Given exercise: Rewrite the entries starting with the line that contains "You are a GUI" and going on through the line that contains "(x=211, y=426)", including both of those lines and nothing outside them. Reproduce the requests unchanged, but scale every coordinate in the answers by 1.6, rounding to whole numbers with halves rounded up, and leave the pictures out.

Dataset records:
------------------------------------

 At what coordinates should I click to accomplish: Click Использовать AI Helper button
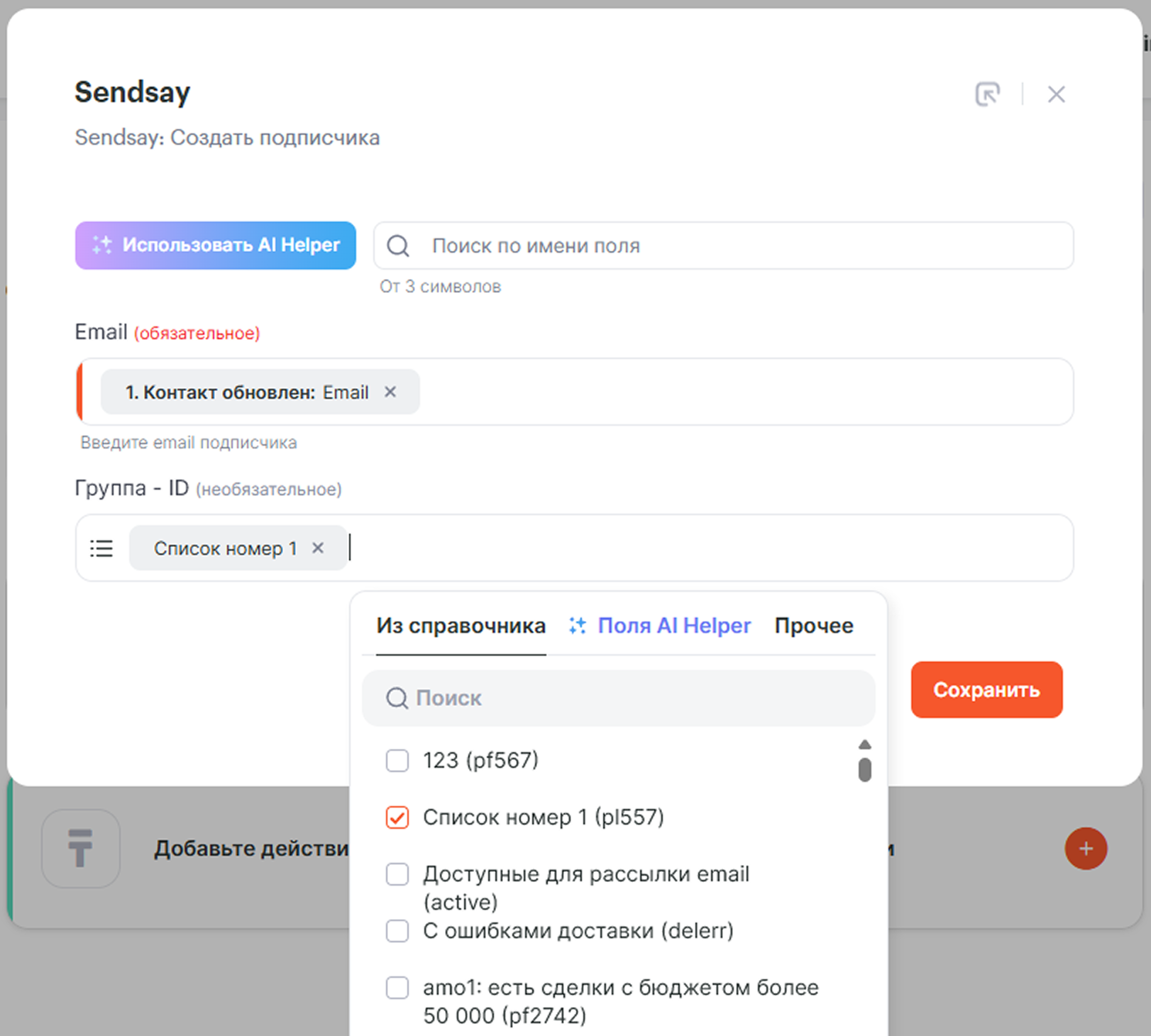pos(216,246)
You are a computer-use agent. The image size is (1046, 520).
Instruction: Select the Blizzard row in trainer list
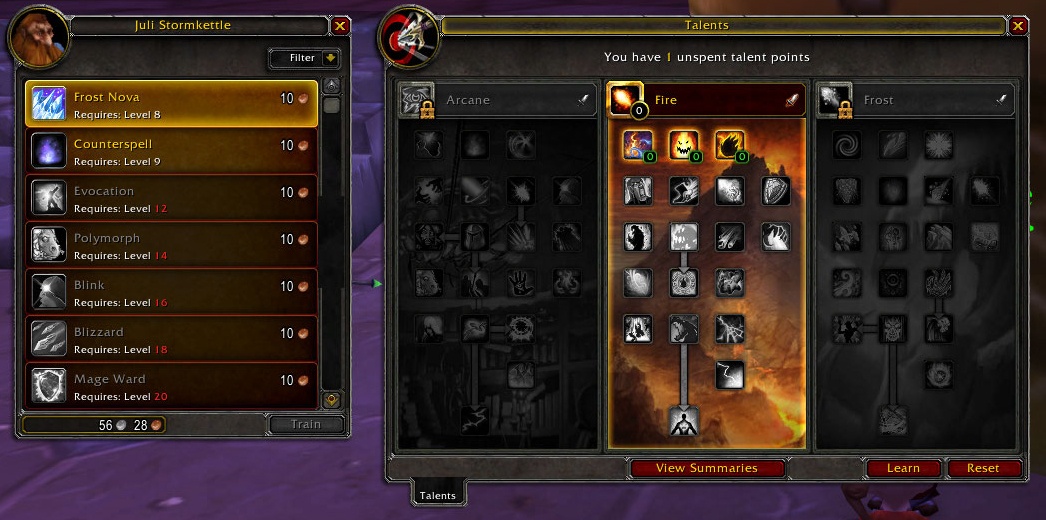[171, 339]
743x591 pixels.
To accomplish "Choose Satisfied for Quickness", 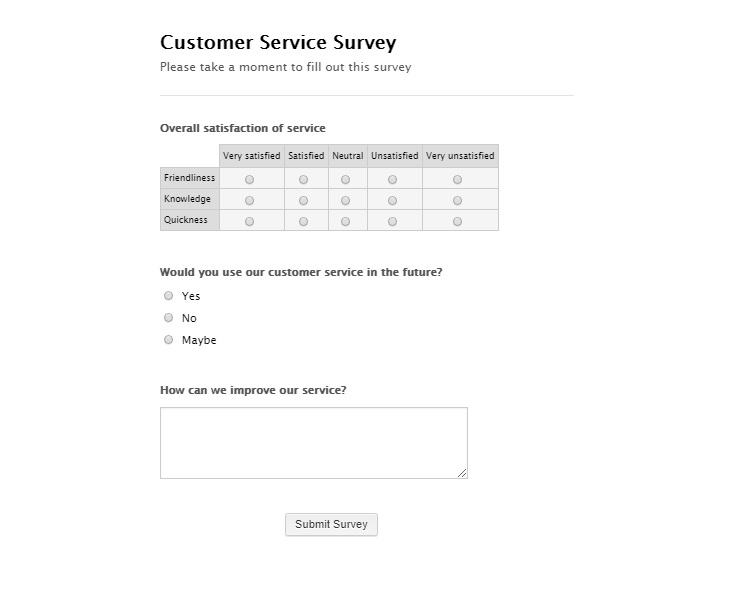I will (x=304, y=222).
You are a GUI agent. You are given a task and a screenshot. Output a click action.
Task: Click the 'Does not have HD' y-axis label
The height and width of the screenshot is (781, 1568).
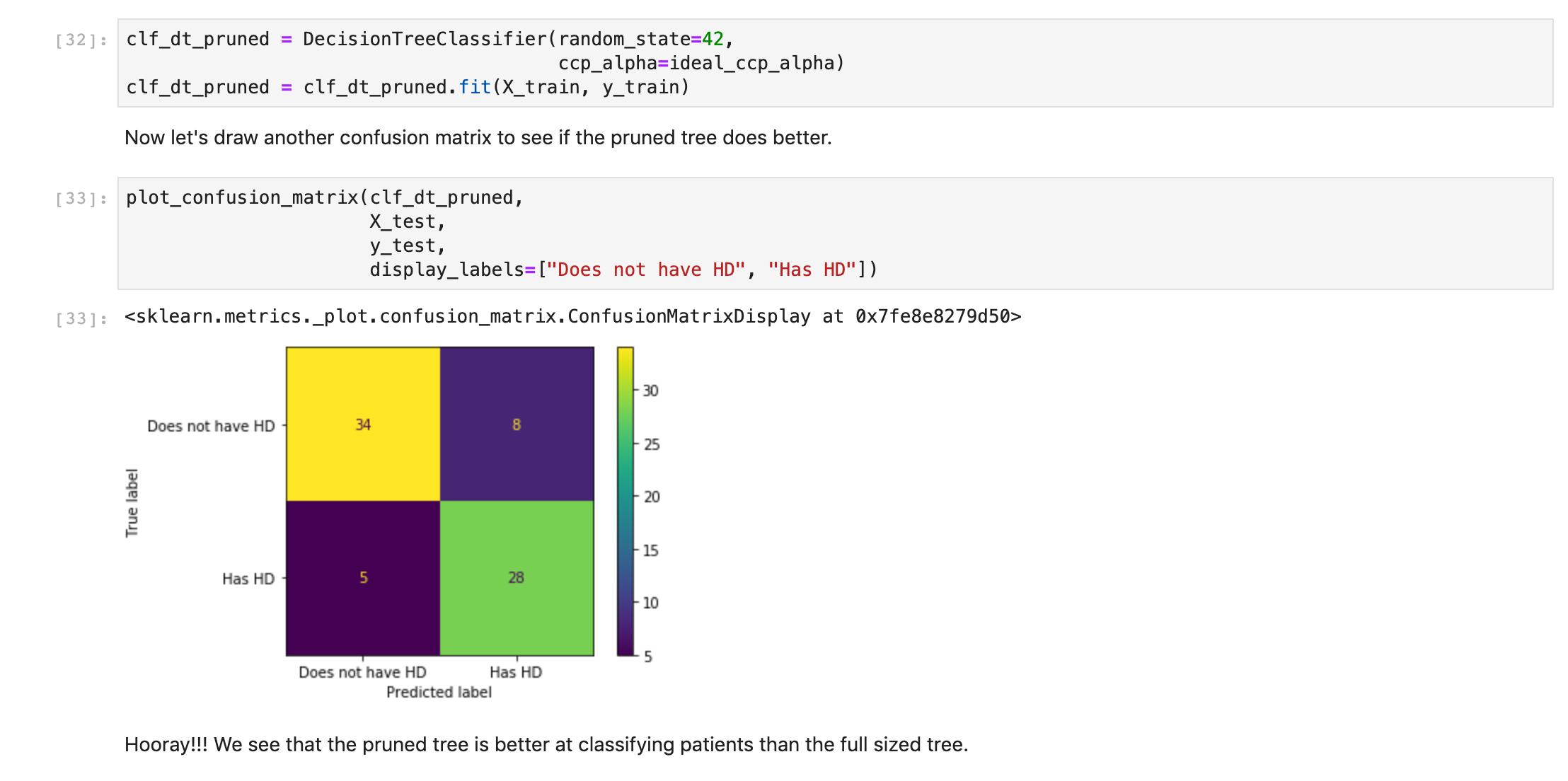(x=211, y=426)
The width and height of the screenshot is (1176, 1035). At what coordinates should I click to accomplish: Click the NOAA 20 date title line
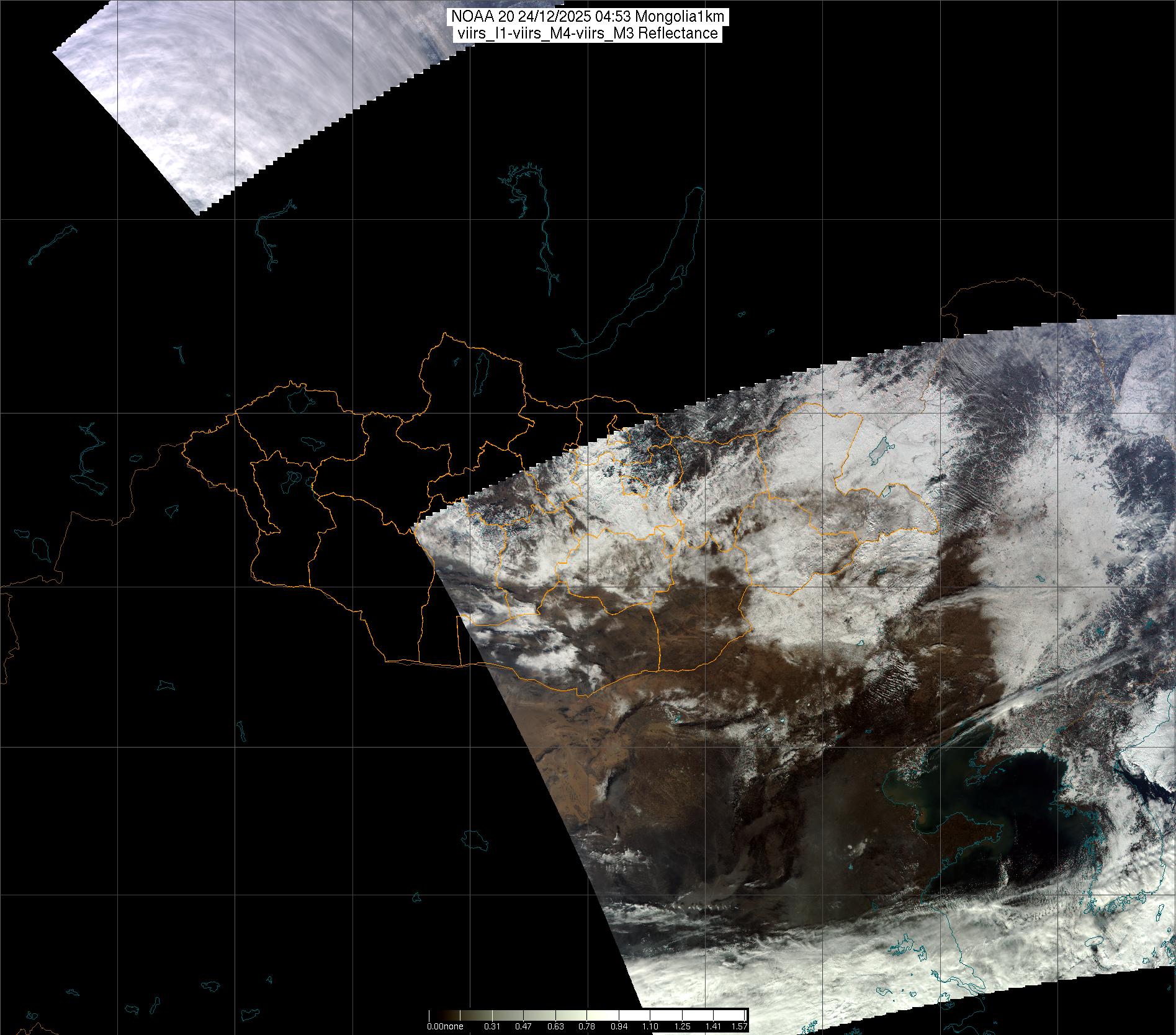click(x=588, y=18)
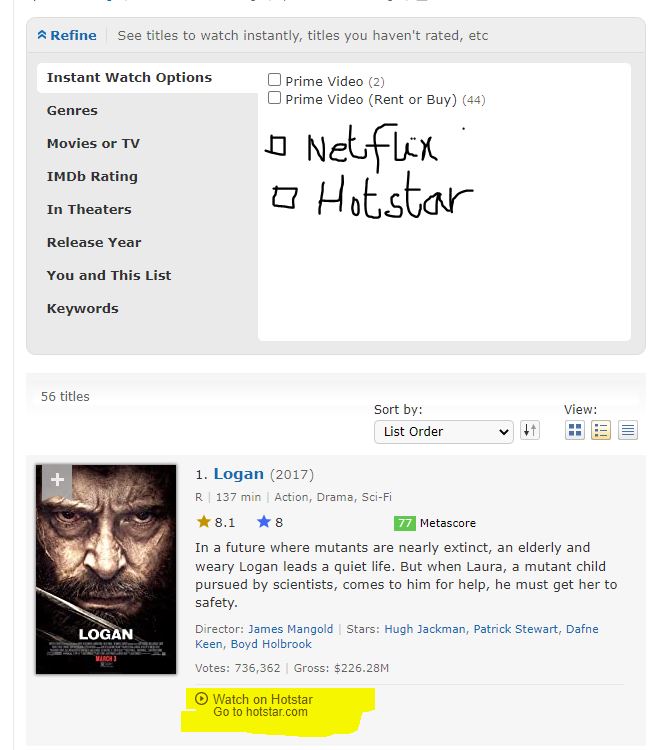Click the Watch on Hotstar play icon
The height and width of the screenshot is (750, 652).
(202, 699)
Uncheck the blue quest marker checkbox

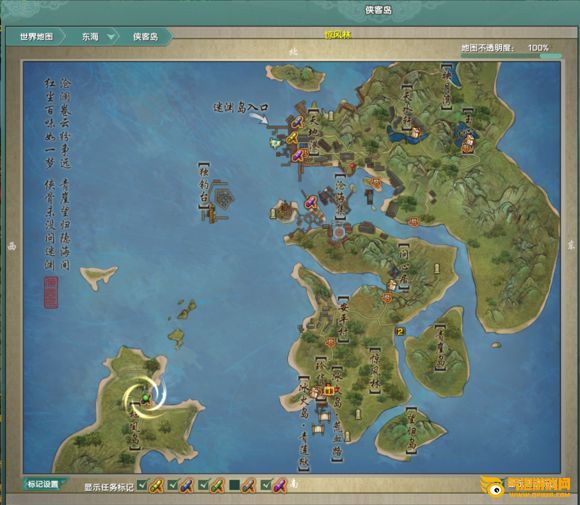(173, 485)
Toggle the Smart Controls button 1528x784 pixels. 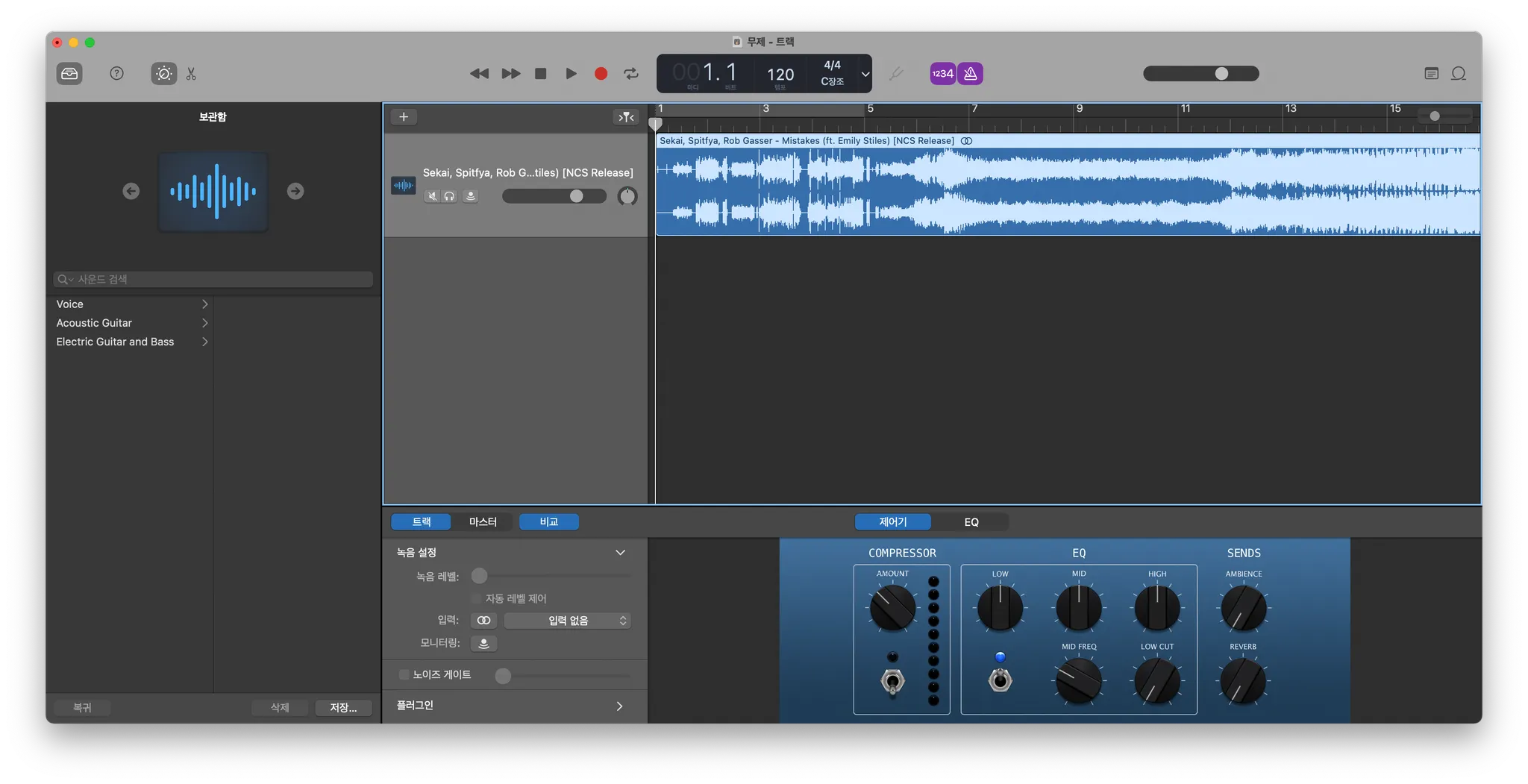point(164,73)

------------------------------------

Task solution:
You are a GUI agent. You are given a task and a screenshot. Output a click action.
Task: Click the 'Does not have HD' y-axis label
The height and width of the screenshot is (781, 1568).
(x=338, y=682)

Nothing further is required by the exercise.